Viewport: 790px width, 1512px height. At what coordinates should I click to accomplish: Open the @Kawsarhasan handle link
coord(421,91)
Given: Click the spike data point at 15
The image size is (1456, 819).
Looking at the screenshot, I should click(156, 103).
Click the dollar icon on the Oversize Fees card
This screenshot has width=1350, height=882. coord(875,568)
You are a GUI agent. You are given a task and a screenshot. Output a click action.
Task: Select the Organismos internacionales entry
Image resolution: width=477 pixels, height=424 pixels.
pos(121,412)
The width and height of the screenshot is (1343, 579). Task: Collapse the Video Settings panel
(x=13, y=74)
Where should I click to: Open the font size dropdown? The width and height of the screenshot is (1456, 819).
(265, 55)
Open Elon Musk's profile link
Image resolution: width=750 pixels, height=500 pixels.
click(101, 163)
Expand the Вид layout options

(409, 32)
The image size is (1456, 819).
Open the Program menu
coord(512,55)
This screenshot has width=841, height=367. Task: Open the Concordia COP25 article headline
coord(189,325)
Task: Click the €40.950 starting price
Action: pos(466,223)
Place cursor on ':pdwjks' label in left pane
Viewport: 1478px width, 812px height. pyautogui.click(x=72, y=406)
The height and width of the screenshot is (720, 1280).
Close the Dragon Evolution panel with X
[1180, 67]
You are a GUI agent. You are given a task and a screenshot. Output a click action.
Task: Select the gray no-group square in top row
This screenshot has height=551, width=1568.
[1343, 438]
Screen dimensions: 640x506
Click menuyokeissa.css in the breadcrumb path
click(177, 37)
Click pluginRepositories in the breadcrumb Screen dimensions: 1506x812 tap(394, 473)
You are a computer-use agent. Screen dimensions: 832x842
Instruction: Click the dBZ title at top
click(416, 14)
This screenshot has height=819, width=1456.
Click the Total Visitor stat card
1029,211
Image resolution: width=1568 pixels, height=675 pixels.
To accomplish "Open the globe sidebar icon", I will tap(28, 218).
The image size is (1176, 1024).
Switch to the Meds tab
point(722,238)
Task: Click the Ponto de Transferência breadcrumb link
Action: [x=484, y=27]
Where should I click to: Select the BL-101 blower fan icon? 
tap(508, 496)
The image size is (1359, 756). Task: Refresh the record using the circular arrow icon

■ What this task involves
Find every line in the listing above that contains the word "resolution" and copy each of those lines in full. Case counts.

■ Reply to the task
Image resolution: width=477 pixels, height=424 pixels.
Image resolution: width=750 pixels, height=500 pixels.
Image resolution: width=1568 pixels, height=675 pixels.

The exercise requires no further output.